Will private sector workers have to pay for a public sector pay deal?
Sunday, July 27th, 2008Colm Rapple
Irish Mail on Sunday, July 27, 2008
For every 1,000 people employed in the public sector a year ago, there are now 1,025, and, on average, each of those additional 25 people is earning €941 a week and costs the exchequer at least €1,100 a week when pension and other incidentals are included.
There are, in fact, 6,300 such people. They are going to cost you and I over €360 million in wage costs this year. The cost will go up in line with inflation for ever and a day.
Will we be getting value for that money?
This March there were 258,000 employed in the public sector. A year earlier there were 251,700. It’s the sharpest increase in public sector employment for a number of years. The suspicion must be that this is an example of the horse being allowed to bolt before the stable door could be shut.
The increases occurred across all sectors of the public service except health and defence, with the largest increase of 3,700 in education. Some 2,200 of those extra jobs were in the primary sector.
Surprisingly enough there was no increase at all in the numbers employed in the health services. The HSE may be doing something right. The official figures released this week show the number at work in the health services down marginally from 110,400 in March 2007 to 110,300 this March.
What’s happening on the ground, of course, is any bodies guess. It may be that the number of administrative staff has continue to rise while the number of front line workers has decreased. Or the opposite could be the case. The point is that it’s not absolute staff numbers that’s important but how they are deployed.
Under the current pay deal, which runs until September, pay increases for the public sector were supposed to be dependent on the delivery of improved effectiveness, efficiency and user friendliness of public services. In the private sector that might have been described as improved productivity which is generally translated into more work from fewer workers.
That doesn’t seem to have been the case in the public sector. But it will have to be achieved under any new pay deal if the Government is to meet its proposed spending cut-backs. Abolishing those 6,300 extra jobs created since March 2007 could in one fell swoop provide the Government with payroll savings very close to the targeted 3%. But that’s easier said than done. Cutting back, once an increase has been conceded, seems to be almost impossible.
Anyhow, it’s reform that’s needed rather than heavy handed cut-backs. Many state services such as education and health are labour intensive. Better services very often require higher staff levels. But higher staff levels don’t always produce better services. It all depends on how the staff are deployed and how they are managed.
It’s not just the type of staff either. It would be nice to think, for instance that the employment of extra nurses would improve health services. But we already have 15.4 active nurses for every 1,000 population compared with 9.1 in Britain, 7.7 in Denmark and France and 10 in Canada.
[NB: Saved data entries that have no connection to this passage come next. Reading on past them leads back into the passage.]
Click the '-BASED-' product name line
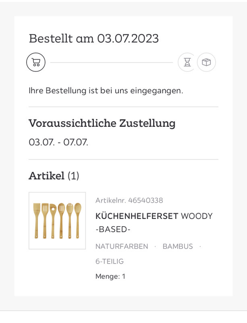Screen dimensions: 247x323 [113, 229]
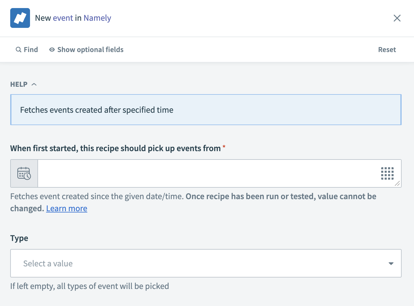Image resolution: width=414 pixels, height=306 pixels.
Task: Close the New event panel
Action: (x=397, y=18)
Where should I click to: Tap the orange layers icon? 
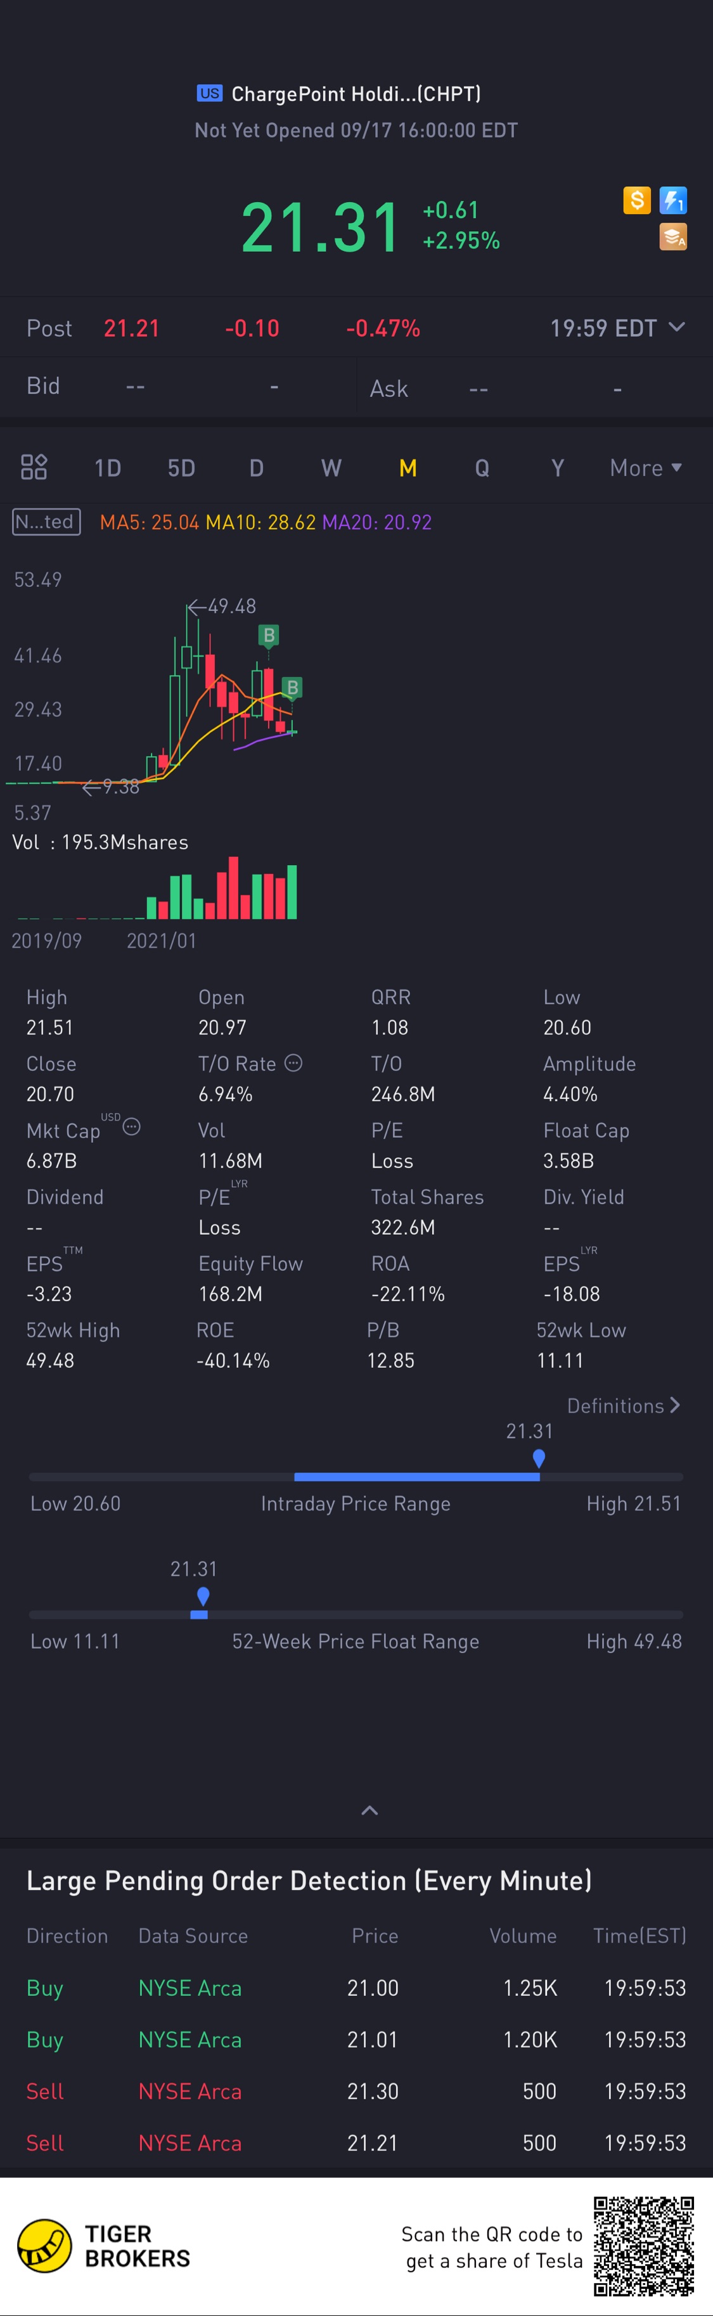coord(673,236)
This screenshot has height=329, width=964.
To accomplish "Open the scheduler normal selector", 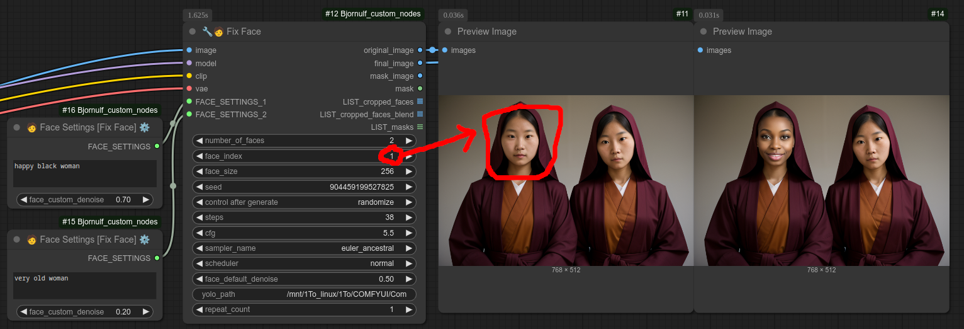I will pos(304,263).
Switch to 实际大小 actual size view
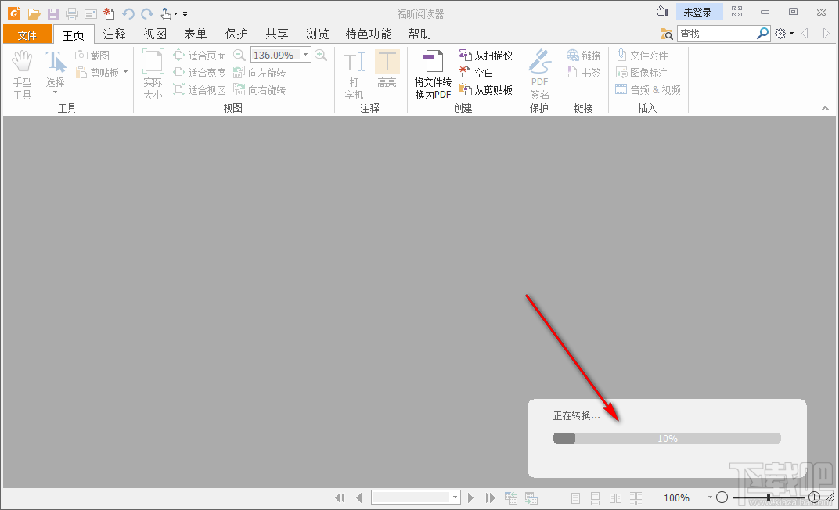839x510 pixels. [x=153, y=72]
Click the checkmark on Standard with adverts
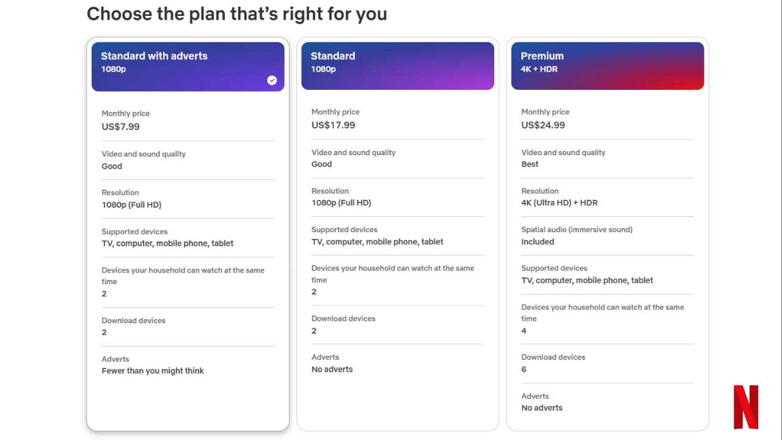Image resolution: width=782 pixels, height=440 pixels. (272, 80)
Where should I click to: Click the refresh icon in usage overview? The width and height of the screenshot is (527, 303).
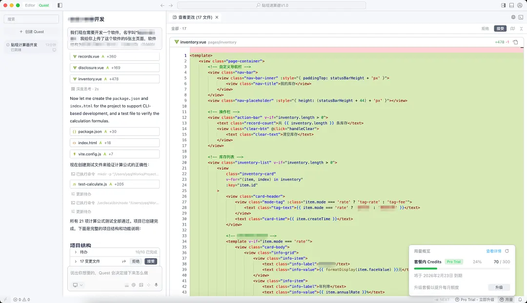tap(507, 251)
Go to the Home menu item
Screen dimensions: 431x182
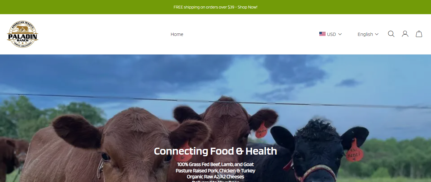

We have 5.5 nurses per practicing physician compared with an OECD average of 2.9 and 3.8 in Britain and we have only 2.8 acute hospital beds per 1,000 population compared with an OECD average of 3.9.
That’s just an example proving that numbers, even of front line staff, can not be taken as a measure of the quality or quantity of a public service. We need to measure outputs.
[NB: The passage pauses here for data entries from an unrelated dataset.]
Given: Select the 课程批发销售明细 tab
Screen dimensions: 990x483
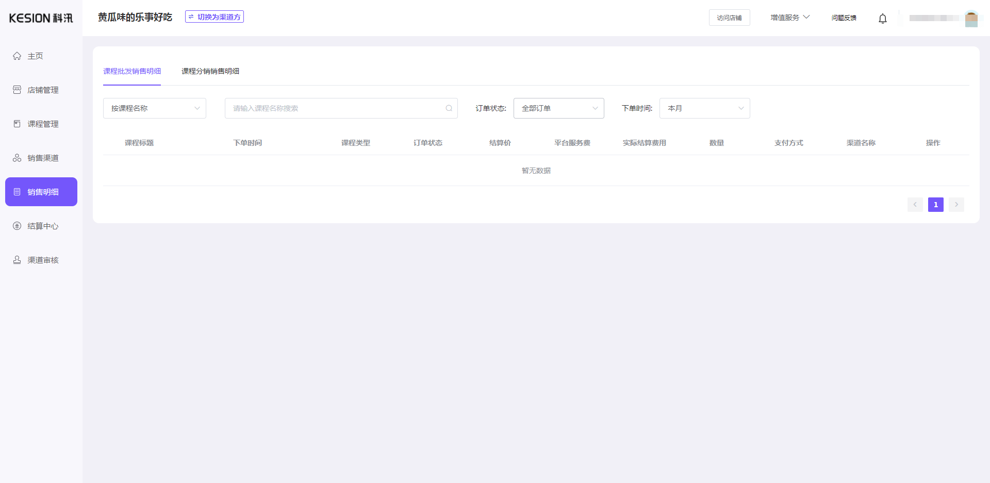Looking at the screenshot, I should (x=132, y=71).
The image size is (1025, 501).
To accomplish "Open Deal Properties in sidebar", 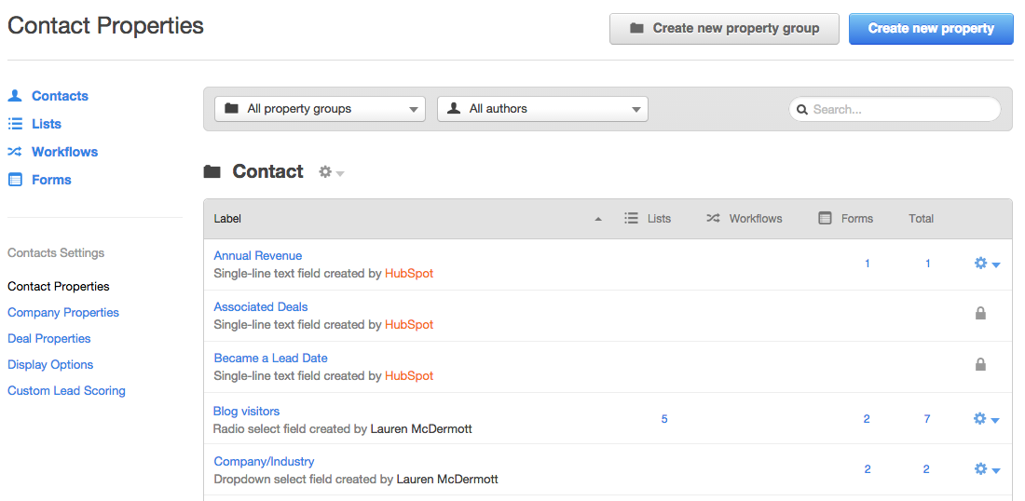I will point(49,338).
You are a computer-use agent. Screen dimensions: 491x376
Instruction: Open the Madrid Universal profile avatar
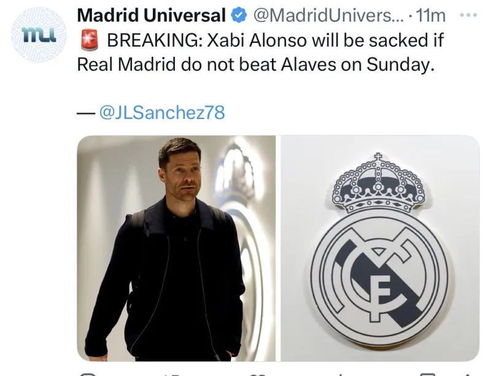39,35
But there is reason to worry about the continuing increase in the numbers of public servants. Back in December 2002, the then Minister for Finance, Charlie McCreevy, in one of his famous or infamous budget surprises, announced an immediate cap on civil service numbers and a promise to achieve a reduction of 5,000 over three years.
It was a promise he never delivered on. The number employed has jumped by 32,300 since then to 368,300 – an increase of almost 10% — while average pay levels have soared by almost 30%. That average was exceeded by administrative civil servants whose pay is up 34% and in the third level educational sector where pay is up 33%.
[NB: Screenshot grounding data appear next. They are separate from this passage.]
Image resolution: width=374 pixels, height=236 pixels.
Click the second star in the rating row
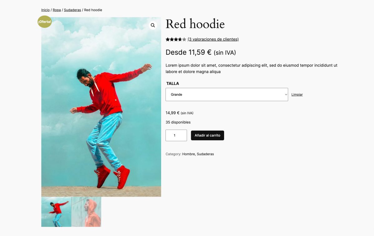click(x=172, y=39)
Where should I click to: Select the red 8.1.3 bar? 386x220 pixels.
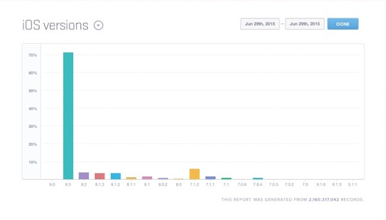click(x=100, y=176)
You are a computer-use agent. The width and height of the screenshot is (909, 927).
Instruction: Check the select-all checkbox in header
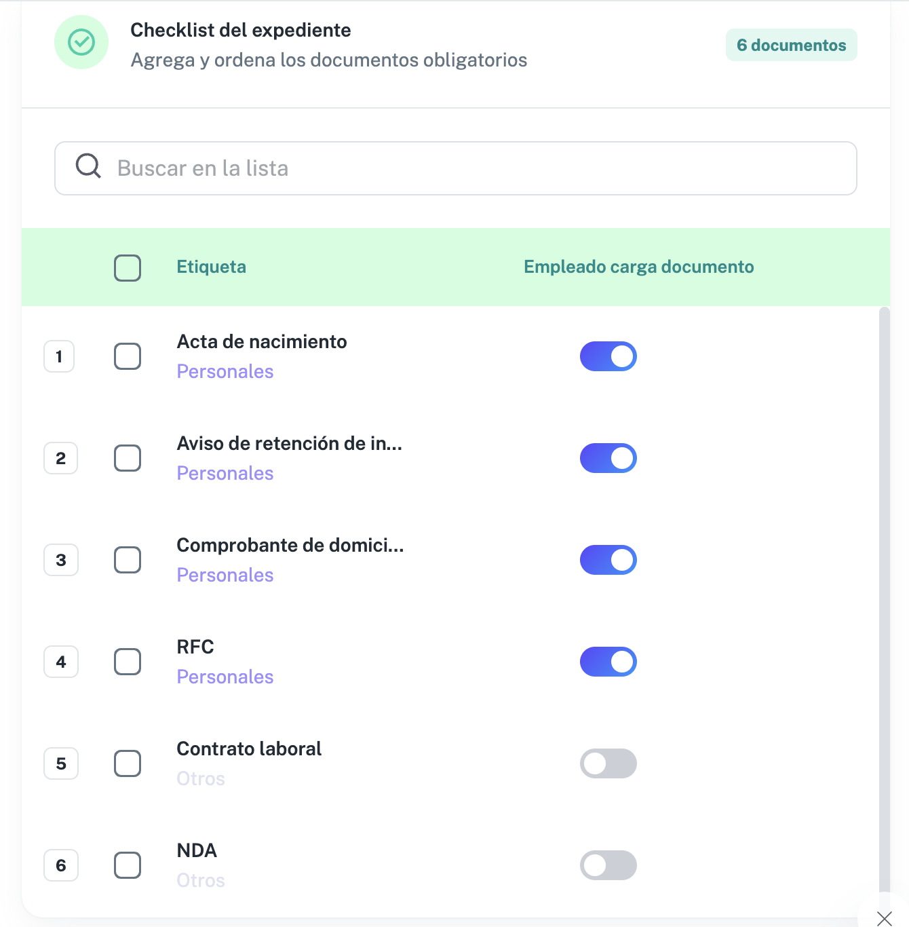128,268
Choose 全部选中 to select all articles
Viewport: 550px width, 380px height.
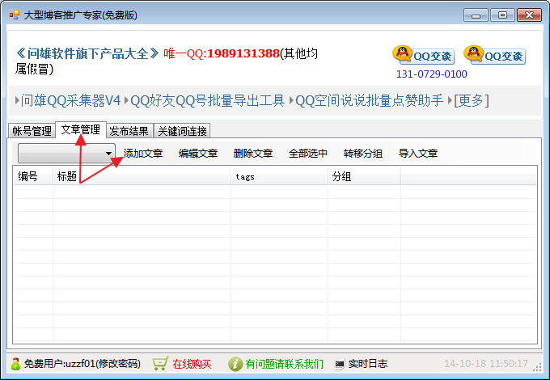(x=308, y=153)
Average industrial wages rose by only 24% over the same period a point that won’t be lost on private sector workers when it comes to considering proposals for a new pay deal. They’ll need to be convinced that the gains achieved by their public sector counterparts are not going to be totally met by a combination of poorer state services and extra tax. A deal is going to be hard won.
Feeling poorer?
The average Irish household has lost €33,000 over the past year. For most it’s only a paper loss but it is having some impact on our spending plans. According to latest Central Bank figures Irish households own some €598 billion of assets. Our homes account for most of that, about €484 billion of the total.
Per household, that amounts to €441,000 in total assets of which €330,000 relates to housing. Those figures are net of outstanding loans which amount to an average of €134,000 per household.
We’ve poorer now than we were a year ago solely because our housing and financial assets has fallen in value. But despite the drop of €33,000 we are far from poor – on average that is.